Is it the time to study air pollution effects under environmental conditions? A case study to support the shift of in vitro toxicology from the bench to the field

https://doi.org/10.1016/j.chemosphere.2018.05.130Get rights and content

Highlights

  • An exposure methodology for environmental exposure is presented.

  • PM environmental doses of exposure cause biological responses in BEAS-2B.

  • Correlation of HO1 gene with secondary aerosol is reported.

  • Secondary and aged PM determine oxidative responses in cells.

  • Primary PM rich in PAHs increase CYP1B1 expression.

Abstract

Air pollution and particulate matter are recognised cause of increased disease incidence in exposed population. The toxicological processes underlying air pollution associated effects have been investigated by in vivo and/or in vitro experimentation. The latter is usually performed by exposing cells cultured under submerged condition to particulate matter concentration quite far from environmental exposure expected in humans. Here we report for the first time the feasibility of a direct exposure of air liquid interface cultured cells to environmental concentration of particulate matter. Inflammatory proteins release was analysed in cell medium while differential expression of selected genes was analysed in cells. Significant association of anti-oxidant genes was observed with secondary and aged aerosol, while cytochrome activation with primary and PAHs enriched ultrafine particles. The results obtained clearly show the opportunity to move from the lab bench to the field for properly understanding the toxicological effects also of ultrafine particles on selected in vitro models.

Introduction

Air pollution is among the most important environmental causes of diseases all over the world (WHO, 2014). Air pollution and in particular particulate matter (PM) exposure are classified as carcinogen for humans (IARC, 2015) and are related to several pulmonary and cardiovascular diseases beside lung cancer (Lynch et al., 2016; Dockery, 2009; Araujo et al., 2008). The relation between PM and human diseases derives mainly from epidemiological studies which allowed determining statistical association between PM concentration and increase in relative risk of developing health diseases. The mode of action underlying these correlations on the contrary has been investigated by toxicological studies both in vitro and in vivo. The latter give the researchers the opportunity to investigate the potential effects of inhaled PM on the whole organism (Davel et al., 2012; Mantecca et al., 2010) but there are limitations regarding the models normally used (i.e. rodents) which do not respond to toxicants as humans. On the other hand in vitro models of human cells (mainly lung epithelial cells, neuronal cells and cells of the immune system) allow the comprehension of the molecular pathways activated by airborne particles (Yan et al., 2016; Longhin et al., 2016; Dergham et al., 2015; Schwarze et al., 2013) but a significant limitation among others is related to the protocol of exposure to PM.

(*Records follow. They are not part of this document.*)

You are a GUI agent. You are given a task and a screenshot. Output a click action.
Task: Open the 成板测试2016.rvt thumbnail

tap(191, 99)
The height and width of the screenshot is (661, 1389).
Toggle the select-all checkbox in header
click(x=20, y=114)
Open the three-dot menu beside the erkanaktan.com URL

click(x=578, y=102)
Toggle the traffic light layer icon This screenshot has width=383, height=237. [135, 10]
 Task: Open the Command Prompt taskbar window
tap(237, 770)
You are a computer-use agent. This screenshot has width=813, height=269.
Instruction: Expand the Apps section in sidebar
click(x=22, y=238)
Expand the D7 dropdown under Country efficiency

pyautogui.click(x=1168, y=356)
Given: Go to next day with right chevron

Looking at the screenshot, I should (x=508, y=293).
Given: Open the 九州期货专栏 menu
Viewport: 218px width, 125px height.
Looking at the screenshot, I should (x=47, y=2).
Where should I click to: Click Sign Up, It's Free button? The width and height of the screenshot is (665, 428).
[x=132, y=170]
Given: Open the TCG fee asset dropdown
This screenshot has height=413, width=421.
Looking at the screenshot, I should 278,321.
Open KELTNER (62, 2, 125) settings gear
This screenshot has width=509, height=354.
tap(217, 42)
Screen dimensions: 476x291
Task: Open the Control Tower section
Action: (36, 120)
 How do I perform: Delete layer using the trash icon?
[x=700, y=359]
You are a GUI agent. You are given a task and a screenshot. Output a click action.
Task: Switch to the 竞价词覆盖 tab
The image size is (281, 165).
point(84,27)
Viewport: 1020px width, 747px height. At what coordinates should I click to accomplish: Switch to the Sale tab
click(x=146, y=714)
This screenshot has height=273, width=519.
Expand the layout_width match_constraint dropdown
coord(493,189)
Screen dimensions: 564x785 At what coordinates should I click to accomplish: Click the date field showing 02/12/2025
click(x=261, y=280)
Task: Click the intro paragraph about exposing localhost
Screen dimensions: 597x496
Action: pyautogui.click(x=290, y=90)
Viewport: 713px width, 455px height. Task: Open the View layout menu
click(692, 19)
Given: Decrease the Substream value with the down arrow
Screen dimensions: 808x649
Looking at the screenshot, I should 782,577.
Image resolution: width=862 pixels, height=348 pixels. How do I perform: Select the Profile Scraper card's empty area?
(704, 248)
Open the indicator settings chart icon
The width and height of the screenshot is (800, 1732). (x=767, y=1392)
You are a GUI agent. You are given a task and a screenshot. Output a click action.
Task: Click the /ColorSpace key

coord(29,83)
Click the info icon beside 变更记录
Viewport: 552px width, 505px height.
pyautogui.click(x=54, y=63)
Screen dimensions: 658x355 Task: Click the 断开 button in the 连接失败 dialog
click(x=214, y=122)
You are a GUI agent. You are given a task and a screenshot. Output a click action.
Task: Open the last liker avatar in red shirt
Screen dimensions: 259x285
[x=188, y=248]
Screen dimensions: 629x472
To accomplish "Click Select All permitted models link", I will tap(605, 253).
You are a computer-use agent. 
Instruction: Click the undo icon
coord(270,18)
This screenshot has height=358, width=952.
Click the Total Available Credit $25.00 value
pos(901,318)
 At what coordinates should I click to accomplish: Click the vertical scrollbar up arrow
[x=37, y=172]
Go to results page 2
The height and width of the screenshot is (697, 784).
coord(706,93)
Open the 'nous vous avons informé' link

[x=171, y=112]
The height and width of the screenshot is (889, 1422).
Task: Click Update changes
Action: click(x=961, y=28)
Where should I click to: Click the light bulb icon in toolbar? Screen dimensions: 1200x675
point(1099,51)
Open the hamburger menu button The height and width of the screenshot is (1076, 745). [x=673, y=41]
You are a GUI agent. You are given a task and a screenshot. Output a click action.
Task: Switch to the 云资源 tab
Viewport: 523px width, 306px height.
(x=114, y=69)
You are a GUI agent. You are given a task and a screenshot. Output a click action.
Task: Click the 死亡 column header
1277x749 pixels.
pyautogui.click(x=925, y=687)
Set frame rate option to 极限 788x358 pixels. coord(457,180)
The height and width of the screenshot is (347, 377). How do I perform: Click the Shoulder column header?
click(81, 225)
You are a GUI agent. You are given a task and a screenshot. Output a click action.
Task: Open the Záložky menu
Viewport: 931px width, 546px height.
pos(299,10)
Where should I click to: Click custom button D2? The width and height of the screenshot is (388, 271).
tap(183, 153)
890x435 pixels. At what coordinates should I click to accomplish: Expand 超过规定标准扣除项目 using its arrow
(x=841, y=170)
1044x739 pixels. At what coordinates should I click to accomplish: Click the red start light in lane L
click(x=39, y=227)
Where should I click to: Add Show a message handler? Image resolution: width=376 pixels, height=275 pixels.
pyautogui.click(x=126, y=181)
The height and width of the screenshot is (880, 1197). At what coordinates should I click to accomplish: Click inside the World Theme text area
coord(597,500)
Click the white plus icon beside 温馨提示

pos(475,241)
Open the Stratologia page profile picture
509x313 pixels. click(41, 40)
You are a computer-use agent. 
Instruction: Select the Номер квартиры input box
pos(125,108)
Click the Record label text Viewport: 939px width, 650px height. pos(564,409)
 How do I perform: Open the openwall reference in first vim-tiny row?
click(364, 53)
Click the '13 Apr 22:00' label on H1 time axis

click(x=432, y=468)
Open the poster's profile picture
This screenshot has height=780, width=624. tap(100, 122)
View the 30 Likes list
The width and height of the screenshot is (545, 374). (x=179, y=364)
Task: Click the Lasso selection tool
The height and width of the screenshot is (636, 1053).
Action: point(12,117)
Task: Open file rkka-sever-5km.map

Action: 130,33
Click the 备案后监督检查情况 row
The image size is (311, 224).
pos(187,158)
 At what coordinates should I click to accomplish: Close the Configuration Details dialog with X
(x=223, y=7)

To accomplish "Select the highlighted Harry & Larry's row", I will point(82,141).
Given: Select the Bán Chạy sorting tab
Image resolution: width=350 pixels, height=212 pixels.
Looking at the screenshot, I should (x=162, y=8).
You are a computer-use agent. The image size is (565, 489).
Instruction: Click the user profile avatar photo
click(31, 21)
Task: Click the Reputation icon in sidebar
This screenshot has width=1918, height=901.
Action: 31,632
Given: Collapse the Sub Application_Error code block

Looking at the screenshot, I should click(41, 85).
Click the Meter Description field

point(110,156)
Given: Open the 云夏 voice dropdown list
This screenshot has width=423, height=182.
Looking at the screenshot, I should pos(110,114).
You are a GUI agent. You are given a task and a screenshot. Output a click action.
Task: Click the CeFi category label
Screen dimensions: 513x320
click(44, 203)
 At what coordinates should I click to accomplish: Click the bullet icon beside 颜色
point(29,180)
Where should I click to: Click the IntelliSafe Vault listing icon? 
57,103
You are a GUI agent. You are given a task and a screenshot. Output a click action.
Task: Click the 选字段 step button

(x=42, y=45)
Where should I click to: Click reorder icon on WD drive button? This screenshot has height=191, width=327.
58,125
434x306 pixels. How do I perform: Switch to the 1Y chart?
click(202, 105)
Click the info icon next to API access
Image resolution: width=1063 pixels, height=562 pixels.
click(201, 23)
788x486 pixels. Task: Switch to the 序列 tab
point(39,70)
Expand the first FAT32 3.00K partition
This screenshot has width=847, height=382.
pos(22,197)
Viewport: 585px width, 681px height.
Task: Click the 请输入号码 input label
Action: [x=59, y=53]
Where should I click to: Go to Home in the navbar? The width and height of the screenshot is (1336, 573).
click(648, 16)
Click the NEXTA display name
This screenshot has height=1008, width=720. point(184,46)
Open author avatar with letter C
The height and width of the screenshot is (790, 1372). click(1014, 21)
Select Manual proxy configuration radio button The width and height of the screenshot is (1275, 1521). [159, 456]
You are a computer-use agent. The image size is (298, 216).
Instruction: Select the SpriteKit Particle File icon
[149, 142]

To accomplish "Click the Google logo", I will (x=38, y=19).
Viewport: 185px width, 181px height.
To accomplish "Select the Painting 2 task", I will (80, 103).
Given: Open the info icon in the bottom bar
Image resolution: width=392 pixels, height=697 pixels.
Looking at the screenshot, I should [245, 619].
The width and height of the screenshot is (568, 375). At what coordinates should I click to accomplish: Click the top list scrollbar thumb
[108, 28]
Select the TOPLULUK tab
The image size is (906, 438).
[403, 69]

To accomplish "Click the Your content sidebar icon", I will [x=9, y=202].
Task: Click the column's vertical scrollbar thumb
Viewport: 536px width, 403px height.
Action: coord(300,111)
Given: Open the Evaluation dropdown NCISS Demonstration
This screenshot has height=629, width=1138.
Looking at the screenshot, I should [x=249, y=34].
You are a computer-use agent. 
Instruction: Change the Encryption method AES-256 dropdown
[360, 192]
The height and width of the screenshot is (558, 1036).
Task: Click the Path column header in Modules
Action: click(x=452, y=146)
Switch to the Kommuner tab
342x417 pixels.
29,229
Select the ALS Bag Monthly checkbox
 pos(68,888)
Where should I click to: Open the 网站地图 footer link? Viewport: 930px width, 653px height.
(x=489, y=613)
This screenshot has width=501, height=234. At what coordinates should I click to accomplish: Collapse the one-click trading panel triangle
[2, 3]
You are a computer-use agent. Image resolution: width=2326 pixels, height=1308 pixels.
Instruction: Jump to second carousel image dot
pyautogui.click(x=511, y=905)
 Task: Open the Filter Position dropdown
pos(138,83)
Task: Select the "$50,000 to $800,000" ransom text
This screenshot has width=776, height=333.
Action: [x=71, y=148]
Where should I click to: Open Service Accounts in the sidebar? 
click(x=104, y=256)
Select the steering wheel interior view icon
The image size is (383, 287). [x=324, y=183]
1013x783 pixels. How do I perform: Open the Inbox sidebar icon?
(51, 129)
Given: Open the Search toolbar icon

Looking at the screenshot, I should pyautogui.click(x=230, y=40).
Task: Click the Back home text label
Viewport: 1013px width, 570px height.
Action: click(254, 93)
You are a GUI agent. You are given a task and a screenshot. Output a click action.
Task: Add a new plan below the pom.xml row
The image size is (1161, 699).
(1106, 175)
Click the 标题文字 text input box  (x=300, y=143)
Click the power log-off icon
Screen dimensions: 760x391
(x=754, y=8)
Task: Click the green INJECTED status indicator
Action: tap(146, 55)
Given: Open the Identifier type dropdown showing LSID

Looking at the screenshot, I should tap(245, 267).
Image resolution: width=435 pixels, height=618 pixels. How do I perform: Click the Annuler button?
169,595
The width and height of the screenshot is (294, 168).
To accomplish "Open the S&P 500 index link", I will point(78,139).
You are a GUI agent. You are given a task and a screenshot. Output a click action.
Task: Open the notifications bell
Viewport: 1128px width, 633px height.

So far the exposure to airborne PM of in vitro systems has been conducted by collecting particles on supports (usually Teflon filters or metal plates), removing the particles from the support (by sonication in the case of filter or by gently brushing away the particles from plates) (Bein and Wexler, 2014, 2015), dispersing the particles in a liquid medium and treating the cells cultured in conventional submerged or air liquid interface (ALI) condition (Leclercq et al., 2017; Borgie et al., 2015; Gualtieri et al., 2011). Although this procedure is accepted by the scientific community several questions arise on the possibility that the subsequent steps, from particles collection to cells exposure, may introduce artefacts in the final PM sample. Sampling and detachment may vary the aggregation state of particles, subsequent dispersion in media may facilitate the dissolution of soluble components, the submerged condition is not representative (at least for lung epithelial cells) for real exposure conditions, while ALI exposure requires the generation of an aerosol which may be not representative of the environmental condition under which the particles are sampled. These limitations strongly reduce the impact of results obtained with in vitro models despite their well-recognized utility in studying PM pathways of effects and in identifying a general mode of action of PM toxicity. Finally, application of in vitro toxicology to airborne ultrafine particulate (UFP) matter is largely limited by the difficulty in sampling enough amount of UFP mass, in setting up a procedure of detachment that allow significant recovery of sampled mass and in avoiding physico-chemical modification of particles during the sample preparation.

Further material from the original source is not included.